> **The task**: Output all of the listing below, leaving every line unchanged.

> **Data records**:
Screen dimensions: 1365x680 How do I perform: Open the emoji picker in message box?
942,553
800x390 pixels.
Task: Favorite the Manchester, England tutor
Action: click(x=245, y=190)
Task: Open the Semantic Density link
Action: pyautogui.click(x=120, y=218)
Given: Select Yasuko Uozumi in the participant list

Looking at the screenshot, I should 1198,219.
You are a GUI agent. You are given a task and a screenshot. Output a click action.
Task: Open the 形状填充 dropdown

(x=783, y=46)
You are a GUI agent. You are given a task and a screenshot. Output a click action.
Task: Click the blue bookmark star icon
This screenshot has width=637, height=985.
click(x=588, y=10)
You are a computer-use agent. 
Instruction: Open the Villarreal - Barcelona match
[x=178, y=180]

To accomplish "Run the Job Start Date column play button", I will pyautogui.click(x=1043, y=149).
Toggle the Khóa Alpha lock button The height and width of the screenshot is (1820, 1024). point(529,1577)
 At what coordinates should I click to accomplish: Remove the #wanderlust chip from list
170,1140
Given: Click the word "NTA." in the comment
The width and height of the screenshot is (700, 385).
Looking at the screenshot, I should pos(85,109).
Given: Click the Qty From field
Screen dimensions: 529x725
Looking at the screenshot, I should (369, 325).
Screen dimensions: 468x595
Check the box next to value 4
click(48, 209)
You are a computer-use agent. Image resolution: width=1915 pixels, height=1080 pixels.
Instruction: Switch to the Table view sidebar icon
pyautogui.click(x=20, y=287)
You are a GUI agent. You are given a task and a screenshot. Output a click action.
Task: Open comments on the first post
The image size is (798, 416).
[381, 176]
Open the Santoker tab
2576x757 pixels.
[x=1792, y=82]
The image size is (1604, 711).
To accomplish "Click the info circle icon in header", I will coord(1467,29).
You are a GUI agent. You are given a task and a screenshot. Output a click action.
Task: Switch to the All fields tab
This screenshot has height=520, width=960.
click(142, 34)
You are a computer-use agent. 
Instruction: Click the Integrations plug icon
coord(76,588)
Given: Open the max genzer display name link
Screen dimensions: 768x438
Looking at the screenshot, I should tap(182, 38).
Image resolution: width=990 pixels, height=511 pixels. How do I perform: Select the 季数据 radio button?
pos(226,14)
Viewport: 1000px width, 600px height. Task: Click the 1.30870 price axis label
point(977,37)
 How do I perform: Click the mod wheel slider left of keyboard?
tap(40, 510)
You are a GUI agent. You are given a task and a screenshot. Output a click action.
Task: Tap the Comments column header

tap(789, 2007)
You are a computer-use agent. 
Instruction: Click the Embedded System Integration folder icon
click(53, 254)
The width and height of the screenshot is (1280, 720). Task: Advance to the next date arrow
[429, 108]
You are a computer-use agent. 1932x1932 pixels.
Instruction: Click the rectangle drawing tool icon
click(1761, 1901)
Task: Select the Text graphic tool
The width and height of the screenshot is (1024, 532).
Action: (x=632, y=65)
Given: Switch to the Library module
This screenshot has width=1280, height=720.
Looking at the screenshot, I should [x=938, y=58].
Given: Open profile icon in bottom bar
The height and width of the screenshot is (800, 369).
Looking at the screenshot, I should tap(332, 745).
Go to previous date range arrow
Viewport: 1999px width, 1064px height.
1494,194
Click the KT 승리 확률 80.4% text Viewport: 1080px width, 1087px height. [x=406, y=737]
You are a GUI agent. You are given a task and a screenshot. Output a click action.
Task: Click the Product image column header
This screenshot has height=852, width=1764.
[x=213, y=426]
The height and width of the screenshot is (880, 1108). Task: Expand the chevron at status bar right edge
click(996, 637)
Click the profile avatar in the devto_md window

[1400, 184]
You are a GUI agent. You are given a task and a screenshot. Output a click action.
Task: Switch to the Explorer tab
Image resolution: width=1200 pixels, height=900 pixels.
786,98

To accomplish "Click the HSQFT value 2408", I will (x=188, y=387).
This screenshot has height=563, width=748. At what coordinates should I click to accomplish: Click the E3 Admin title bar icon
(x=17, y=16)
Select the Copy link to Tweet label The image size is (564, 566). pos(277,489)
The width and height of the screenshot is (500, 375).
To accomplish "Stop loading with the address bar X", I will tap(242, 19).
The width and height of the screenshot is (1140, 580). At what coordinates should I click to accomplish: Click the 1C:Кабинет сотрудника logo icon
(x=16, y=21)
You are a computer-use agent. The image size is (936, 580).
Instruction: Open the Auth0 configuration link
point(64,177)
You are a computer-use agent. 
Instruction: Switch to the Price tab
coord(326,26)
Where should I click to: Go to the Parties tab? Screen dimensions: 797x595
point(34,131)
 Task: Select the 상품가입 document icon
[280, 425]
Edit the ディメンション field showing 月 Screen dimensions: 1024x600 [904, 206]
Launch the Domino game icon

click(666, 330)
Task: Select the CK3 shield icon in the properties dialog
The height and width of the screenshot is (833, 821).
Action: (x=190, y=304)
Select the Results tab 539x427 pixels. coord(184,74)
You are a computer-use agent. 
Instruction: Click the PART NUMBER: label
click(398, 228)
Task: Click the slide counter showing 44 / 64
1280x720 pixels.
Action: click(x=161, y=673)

> **Exercise solution**:
Screen dimensions: 1365x680 How do I perform: Open the emoji picker in message box?
942,553
800x390 pixels.
Task: Favorite the Manchester, England tutor
Action: click(x=245, y=190)
Task: Open the Semantic Density link
Action: pyautogui.click(x=120, y=218)
Given: Select Yasuko Uozumi in the participant list

Looking at the screenshot, I should 1198,219.
You are a GUI agent. You are given a task and a screenshot. Output a click action.
Task: Open the 形状填充 dropdown

(x=783, y=46)
You are a GUI agent. You are given a task and a screenshot. Output a click action.
Task: Click the blue bookmark star icon
This screenshot has width=637, height=985.
click(x=588, y=10)
You are a computer-use agent. 
Instruction: Open the Villarreal - Barcelona match
[x=178, y=180]

To accomplish "Run the Job Start Date column play button", I will pyautogui.click(x=1043, y=149).
Toggle the Khóa Alpha lock button The height and width of the screenshot is (1820, 1024). point(529,1577)
 At what coordinates should I click to accomplish: Remove the #wanderlust chip from list
170,1140
Given: Click the word "NTA." in the comment
The width and height of the screenshot is (700, 385).
Looking at the screenshot, I should pos(85,109).
Given: Click the Qty From field
Screen dimensions: 529x725
Looking at the screenshot, I should (369, 325).
Screen dimensions: 468x595
Check the box next to value 4
click(48, 209)
You are a computer-use agent. Image resolution: width=1915 pixels, height=1080 pixels.
Instruction: Switch to the Table view sidebar icon
pyautogui.click(x=20, y=287)
You are a GUI agent. You are given a task and a screenshot. Output a click action.
Task: Open comments on the first post
The image size is (798, 416).
[381, 176]
Open the Santoker tab
2576x757 pixels.
[x=1792, y=82]
The image size is (1604, 711).
To accomplish "Click the info circle icon in header", I will coord(1467,29).
You are a GUI agent. You are given a task and a screenshot. Output a click action.
Task: Switch to the All fields tab
This screenshot has height=520, width=960.
click(142, 34)
You are a computer-use agent. 
Instruction: Click the Integrations plug icon
coord(76,588)
Given: Open the max genzer display name link
Screen dimensions: 768x438
Looking at the screenshot, I should tap(182, 38).
Image resolution: width=990 pixels, height=511 pixels. How do I perform: Select the 季数据 radio button?
pos(226,14)
Viewport: 1000px width, 600px height. Task: Click the 1.30870 price axis label
point(977,37)
 How do I perform: Click the mod wheel slider left of keyboard?
tap(40, 510)
You are a GUI agent. You are given a task and a screenshot. Output a click action.
Task: Tap the Comments column header

tap(789, 2007)
You are a computer-use agent. 
Instruction: Click the Embedded System Integration folder icon
click(53, 254)
The width and height of the screenshot is (1280, 720). Task: Advance to the next date arrow
[429, 108]
You are a computer-use agent. 1932x1932 pixels.
Instruction: Click the rectangle drawing tool icon
click(1761, 1901)
Task: Select the Text graphic tool
The width and height of the screenshot is (1024, 532).
Action: (x=632, y=65)
Given: Switch to the Library module
This screenshot has width=1280, height=720.
Looking at the screenshot, I should [x=938, y=58].
Given: Open profile icon in bottom bar
The height and width of the screenshot is (800, 369).
Looking at the screenshot, I should tap(332, 745).
Go to previous date range arrow
Viewport: 1999px width, 1064px height.
1494,194
Click the KT 승리 확률 80.4% text Viewport: 1080px width, 1087px height. [x=406, y=737]
You are a GUI agent. You are given a task and a screenshot. Output a click action.
Task: Click the Product image column header
This screenshot has height=852, width=1764.
[x=213, y=426]
The height and width of the screenshot is (880, 1108). Task: Expand the chevron at status bar right edge
click(996, 637)
Click the profile avatar in the devto_md window

[1400, 184]
You are a GUI agent. You are given a task and a screenshot. Output a click action.
Task: Switch to the Explorer tab
Image resolution: width=1200 pixels, height=900 pixels.
786,98

To accomplish "Click the HSQFT value 2408", I will (x=188, y=387).
This screenshot has height=563, width=748. At what coordinates should I click to accomplish: Click the E3 Admin title bar icon
(x=17, y=16)
Select the Copy link to Tweet label The image size is (564, 566). pos(277,489)
The width and height of the screenshot is (500, 375).
To accomplish "Stop loading with the address bar X", I will tap(242, 19).
The width and height of the screenshot is (1140, 580). At what coordinates should I click to accomplish: Click the 1C:Кабинет сотрудника logo icon
(x=16, y=21)
You are a computer-use agent. The image size is (936, 580).
Instruction: Open the Auth0 configuration link
point(64,177)
You are a computer-use agent. 
Instruction: Switch to the Price tab
coord(326,26)
Where should I click to: Go to the Parties tab? Screen dimensions: 797x595
point(34,131)
 Task: Select the 상품가입 document icon
[280, 425]
Edit the ディメンション field showing 月 Screen dimensions: 1024x600 [904, 206]
Launch the Domino game icon

click(666, 330)
Task: Select the CK3 shield icon in the properties dialog
The height and width of the screenshot is (833, 821).
Action: (x=190, y=304)
Select the Results tab 539x427 pixels. coord(184,74)
You are a computer-use agent. 
Instruction: Click the PART NUMBER: label
click(398, 228)
Task: Click the slide counter showing 44 / 64
1280x720 pixels.
Action: click(x=161, y=673)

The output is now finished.